[What you will do]
Find every line in the records below that holds the word "using" and copy it.

◇ ◇ ◇ ◇ ◇ ◇ ◇

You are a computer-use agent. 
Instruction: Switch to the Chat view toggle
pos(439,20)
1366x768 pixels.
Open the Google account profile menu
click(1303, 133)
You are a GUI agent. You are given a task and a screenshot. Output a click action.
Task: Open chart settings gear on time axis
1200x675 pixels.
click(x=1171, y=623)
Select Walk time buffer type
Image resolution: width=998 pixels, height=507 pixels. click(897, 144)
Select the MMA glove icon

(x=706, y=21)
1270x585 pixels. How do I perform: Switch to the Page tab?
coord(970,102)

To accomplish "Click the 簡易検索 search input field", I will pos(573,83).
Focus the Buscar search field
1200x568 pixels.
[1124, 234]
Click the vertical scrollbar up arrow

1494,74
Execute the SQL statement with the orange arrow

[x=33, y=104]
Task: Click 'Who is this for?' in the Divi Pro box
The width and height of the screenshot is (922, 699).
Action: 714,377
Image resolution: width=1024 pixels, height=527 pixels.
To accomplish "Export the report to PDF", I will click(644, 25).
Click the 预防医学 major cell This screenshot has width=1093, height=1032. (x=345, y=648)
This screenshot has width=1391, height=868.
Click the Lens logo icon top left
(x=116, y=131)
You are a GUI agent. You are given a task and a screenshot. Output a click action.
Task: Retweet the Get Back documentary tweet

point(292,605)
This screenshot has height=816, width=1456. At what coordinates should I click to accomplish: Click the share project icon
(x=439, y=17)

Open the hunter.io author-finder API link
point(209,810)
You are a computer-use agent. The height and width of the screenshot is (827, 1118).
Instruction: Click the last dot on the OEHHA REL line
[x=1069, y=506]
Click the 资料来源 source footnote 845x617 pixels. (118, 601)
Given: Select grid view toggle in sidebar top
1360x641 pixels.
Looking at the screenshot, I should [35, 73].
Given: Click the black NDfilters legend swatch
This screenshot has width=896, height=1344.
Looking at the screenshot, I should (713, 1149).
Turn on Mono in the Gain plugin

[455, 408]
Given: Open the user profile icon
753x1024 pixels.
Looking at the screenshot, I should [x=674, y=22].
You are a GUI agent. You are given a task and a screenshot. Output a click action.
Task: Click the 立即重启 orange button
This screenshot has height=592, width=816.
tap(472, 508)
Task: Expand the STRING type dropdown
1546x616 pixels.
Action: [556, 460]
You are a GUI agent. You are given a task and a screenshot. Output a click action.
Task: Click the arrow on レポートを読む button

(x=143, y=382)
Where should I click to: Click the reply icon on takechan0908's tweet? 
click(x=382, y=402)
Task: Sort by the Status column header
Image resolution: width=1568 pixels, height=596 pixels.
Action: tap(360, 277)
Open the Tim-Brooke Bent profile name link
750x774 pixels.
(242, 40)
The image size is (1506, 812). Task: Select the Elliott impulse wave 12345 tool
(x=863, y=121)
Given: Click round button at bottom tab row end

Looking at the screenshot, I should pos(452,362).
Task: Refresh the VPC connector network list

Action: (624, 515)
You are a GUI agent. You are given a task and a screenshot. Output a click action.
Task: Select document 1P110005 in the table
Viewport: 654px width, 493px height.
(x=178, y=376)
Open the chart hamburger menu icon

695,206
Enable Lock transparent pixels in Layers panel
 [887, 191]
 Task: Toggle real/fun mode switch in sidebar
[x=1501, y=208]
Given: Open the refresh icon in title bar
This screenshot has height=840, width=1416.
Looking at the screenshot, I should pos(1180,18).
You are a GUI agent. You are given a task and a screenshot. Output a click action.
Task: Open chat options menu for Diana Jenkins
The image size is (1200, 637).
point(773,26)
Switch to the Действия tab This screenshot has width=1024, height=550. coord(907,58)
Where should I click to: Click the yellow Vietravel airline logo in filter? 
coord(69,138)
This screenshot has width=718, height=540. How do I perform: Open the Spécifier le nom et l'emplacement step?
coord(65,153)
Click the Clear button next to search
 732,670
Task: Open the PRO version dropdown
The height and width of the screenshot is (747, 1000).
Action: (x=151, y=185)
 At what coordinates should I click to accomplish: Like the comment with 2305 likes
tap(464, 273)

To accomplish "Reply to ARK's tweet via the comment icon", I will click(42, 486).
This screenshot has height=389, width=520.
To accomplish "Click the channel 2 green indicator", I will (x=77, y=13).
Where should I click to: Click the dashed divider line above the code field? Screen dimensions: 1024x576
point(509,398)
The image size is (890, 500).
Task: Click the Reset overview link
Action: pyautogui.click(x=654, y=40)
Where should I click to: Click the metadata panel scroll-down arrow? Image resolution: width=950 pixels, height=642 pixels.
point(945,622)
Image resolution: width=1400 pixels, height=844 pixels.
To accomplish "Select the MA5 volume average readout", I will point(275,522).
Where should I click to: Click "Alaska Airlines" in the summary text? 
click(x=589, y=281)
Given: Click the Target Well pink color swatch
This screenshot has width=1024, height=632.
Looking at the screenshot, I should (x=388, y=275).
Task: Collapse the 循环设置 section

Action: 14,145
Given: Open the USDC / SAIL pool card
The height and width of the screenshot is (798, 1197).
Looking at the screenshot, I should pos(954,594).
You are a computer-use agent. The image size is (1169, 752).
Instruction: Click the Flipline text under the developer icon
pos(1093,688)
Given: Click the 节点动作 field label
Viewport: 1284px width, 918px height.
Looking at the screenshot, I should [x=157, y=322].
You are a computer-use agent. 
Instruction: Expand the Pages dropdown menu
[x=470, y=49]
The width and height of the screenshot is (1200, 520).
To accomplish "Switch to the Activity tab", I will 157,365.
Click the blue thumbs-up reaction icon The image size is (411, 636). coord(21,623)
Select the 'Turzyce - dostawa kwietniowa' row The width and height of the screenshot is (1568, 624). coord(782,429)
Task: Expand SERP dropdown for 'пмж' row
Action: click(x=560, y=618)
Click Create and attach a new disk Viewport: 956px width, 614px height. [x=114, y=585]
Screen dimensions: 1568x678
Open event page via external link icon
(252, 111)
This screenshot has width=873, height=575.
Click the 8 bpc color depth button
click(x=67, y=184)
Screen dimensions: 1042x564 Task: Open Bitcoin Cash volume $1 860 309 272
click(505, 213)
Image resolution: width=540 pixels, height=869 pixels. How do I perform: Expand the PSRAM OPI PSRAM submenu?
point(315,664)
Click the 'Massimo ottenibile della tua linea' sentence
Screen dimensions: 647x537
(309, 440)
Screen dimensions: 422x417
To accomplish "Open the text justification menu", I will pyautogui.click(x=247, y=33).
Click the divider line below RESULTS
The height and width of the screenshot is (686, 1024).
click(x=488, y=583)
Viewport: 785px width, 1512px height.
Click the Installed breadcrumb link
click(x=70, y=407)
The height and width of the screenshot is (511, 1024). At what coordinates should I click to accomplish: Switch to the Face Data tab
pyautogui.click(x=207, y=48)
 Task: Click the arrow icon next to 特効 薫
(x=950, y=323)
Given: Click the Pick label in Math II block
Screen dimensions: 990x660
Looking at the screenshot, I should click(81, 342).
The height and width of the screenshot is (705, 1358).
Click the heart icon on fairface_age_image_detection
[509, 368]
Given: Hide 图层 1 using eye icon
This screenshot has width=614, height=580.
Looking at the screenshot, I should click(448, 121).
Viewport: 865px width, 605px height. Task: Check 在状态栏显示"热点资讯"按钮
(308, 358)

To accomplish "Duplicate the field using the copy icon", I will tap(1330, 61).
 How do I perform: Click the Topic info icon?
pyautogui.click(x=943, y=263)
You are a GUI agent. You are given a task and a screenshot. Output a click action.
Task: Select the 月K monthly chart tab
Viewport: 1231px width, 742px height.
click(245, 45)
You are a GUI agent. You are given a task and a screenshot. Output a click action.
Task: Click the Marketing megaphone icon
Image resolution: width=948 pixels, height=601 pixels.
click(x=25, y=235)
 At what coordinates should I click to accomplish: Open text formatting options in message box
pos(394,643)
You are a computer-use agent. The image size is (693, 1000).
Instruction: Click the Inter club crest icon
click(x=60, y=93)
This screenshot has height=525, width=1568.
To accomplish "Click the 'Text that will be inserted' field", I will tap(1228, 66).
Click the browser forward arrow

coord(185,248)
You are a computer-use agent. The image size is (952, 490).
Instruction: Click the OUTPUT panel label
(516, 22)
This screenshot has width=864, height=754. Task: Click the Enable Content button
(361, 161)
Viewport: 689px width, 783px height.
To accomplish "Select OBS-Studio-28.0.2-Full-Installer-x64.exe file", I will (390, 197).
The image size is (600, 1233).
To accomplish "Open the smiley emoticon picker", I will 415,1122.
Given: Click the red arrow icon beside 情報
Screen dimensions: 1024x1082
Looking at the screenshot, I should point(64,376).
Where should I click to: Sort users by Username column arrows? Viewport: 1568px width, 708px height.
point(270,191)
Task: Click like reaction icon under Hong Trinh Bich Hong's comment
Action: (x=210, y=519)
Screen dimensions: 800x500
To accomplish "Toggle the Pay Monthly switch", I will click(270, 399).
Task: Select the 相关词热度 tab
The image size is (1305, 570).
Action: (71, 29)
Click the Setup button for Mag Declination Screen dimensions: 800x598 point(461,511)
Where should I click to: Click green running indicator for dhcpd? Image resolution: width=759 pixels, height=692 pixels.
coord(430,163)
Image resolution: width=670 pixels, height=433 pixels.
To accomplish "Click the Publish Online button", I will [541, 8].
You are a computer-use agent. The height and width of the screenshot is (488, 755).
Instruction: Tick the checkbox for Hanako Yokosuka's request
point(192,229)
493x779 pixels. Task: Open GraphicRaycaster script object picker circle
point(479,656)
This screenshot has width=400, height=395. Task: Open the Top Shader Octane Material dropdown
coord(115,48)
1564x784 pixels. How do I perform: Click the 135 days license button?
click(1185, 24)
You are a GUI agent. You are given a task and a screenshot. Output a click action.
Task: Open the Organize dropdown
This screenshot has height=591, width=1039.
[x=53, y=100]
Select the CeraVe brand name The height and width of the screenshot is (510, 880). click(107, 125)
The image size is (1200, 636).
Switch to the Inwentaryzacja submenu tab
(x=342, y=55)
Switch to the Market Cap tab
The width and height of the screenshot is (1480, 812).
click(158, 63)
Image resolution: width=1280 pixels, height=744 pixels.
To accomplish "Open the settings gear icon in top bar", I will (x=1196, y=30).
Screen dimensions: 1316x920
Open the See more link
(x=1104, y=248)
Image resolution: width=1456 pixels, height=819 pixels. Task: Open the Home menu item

◇ ◇ ◇ ◇ ◇ ◇ ◇

[Your solution]
Given: Hide 图层 1 using eye icon
To accomplish "Duplicate the field using the copy icon", I will tap(1330, 61).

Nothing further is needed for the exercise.